ScreenClip(14)On Galleycat, Jason Boog links to today’s edition (MP3) of his ten-minute podcast, the Morning Media Menu, in which he talks with the founder of a new social collaborative writing site called Neovella. Michael Siedlecki founded Neovella after noticing in college that his generation doing much of its reading on-line, and for the most part not actually reading books but instead reading social network stories about their friends.

Siedlecki wanted to bring together the social aspects of social networking and collaborative aspects of writing together, so created Neovella in the hope of getting people writing stories together. The site works like sort of a cross between Ficly and Google Wave—writing is turn-based, with each writer having a specific length of time to get a segment written. When the clock runs out, so does his turn, then it’s the next person’s chance.

The site incorporates Facebook Connect to allow people to sign in through Facebook (and, presumably, use it for sharing links to stories they write).

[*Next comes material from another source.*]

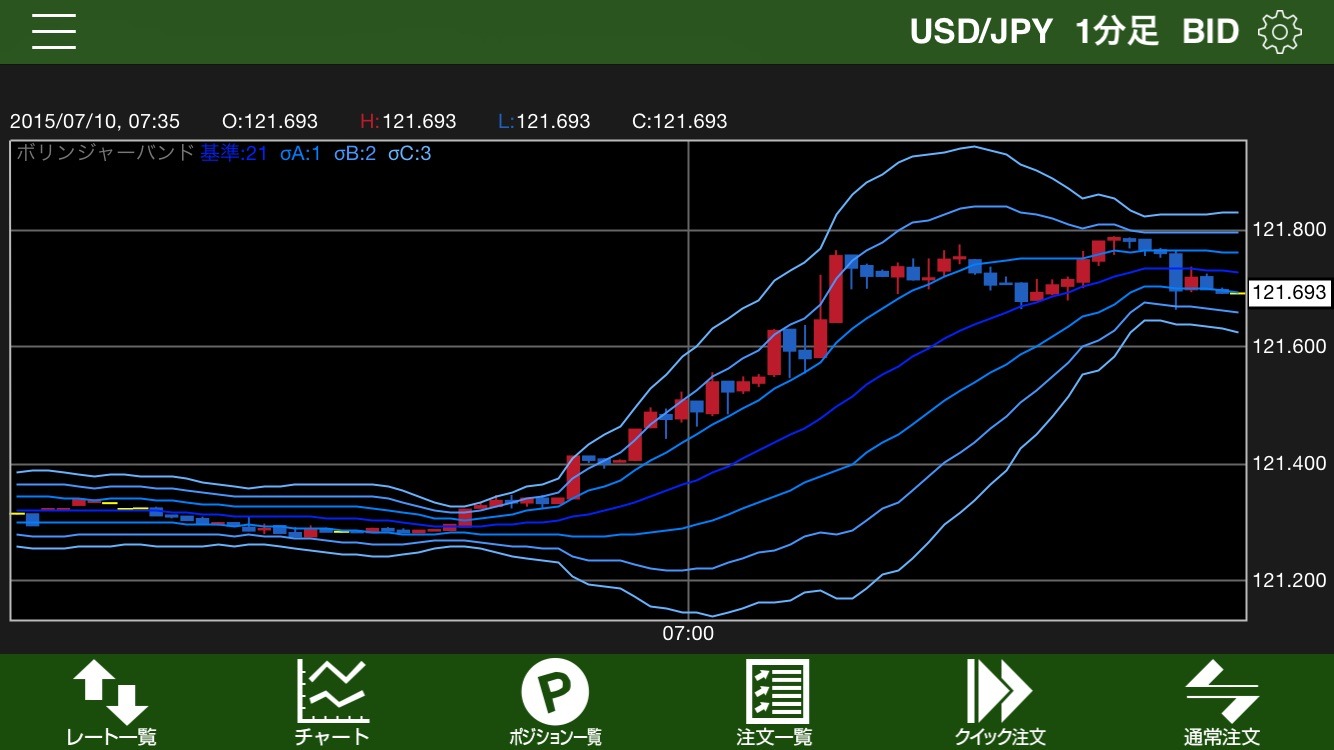Change the 1分足 timeframe

1117,32
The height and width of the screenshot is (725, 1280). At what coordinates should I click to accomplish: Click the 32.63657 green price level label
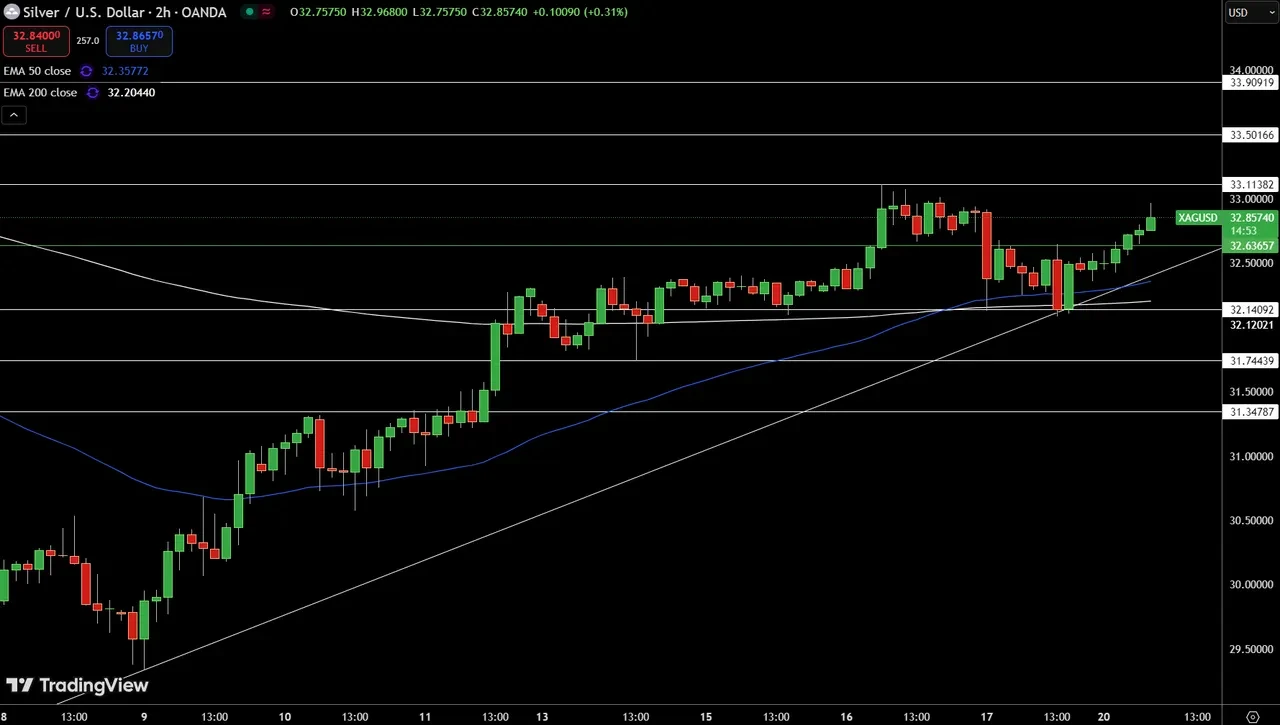tap(1251, 246)
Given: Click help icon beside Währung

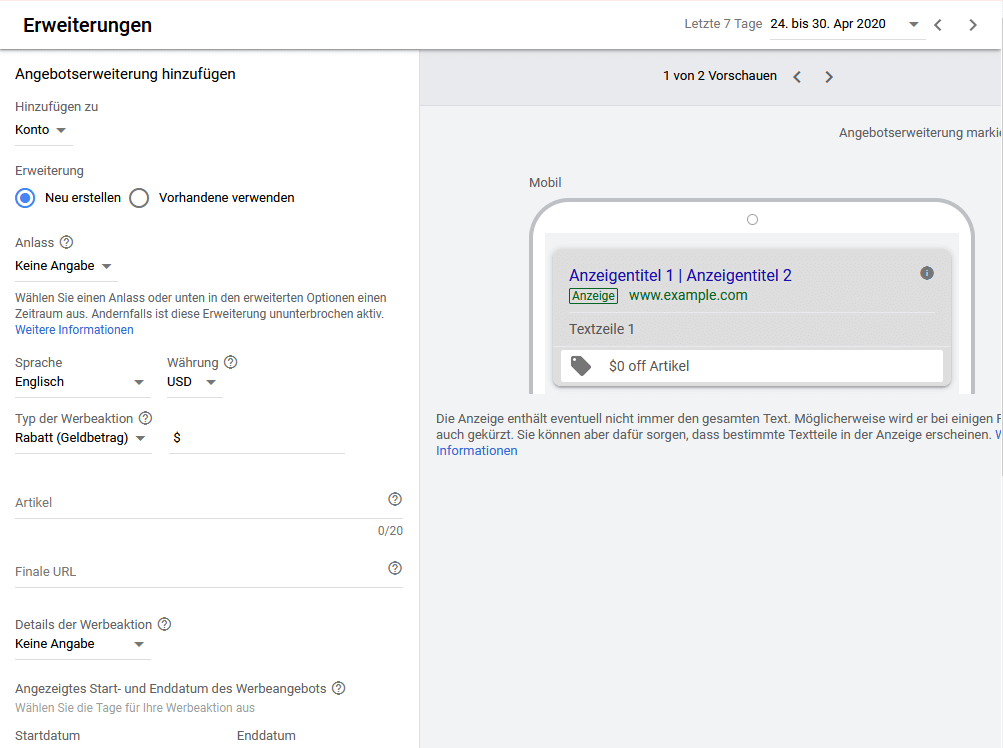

Though the original goal was to allow friends to write together, Siedlecki came to the realization that a lot of people who like to write don’t necessarily have friends who feel the same way, so is incorporating features to allow authors to let random people contribute to their work if they choose.

According to the Neovella FAQ, stories created on the site are licensed under a Creative Commons Attribution-NoDerivatives License 3.0, with permission granted to the site to use the content. Among Siedlecki’s plans for Neovella are that the most popular works will be published through Amazon’s Singles program for the Kindle, and any proceeds will be shared with those who wrote the work.

Certainly, getting more people writing together is a laudable goal, but I’m not entirely sure that turn-based round robin is the best way to go about it. I’m a little skeptical that people who like to write together will really go for something that structured, especially given the alternatives available.

For instance, I have had a lot of fun writing stories with other people using EtherPad-based editors such as IEtherpad or That writing isn’t turn-based, but allows everybody to write at once, meaning that we can write both sides of a conversation together, and sometimes jump into each others’ characters’ heads if something needs to be said.

Still, it will be interesting to watch and see if it draws the same level of interest Ficlets and Ficly did. Some people see participation and collaboration as “the future of storytelling,” so it’s not surprising that more ways to do it are coming about.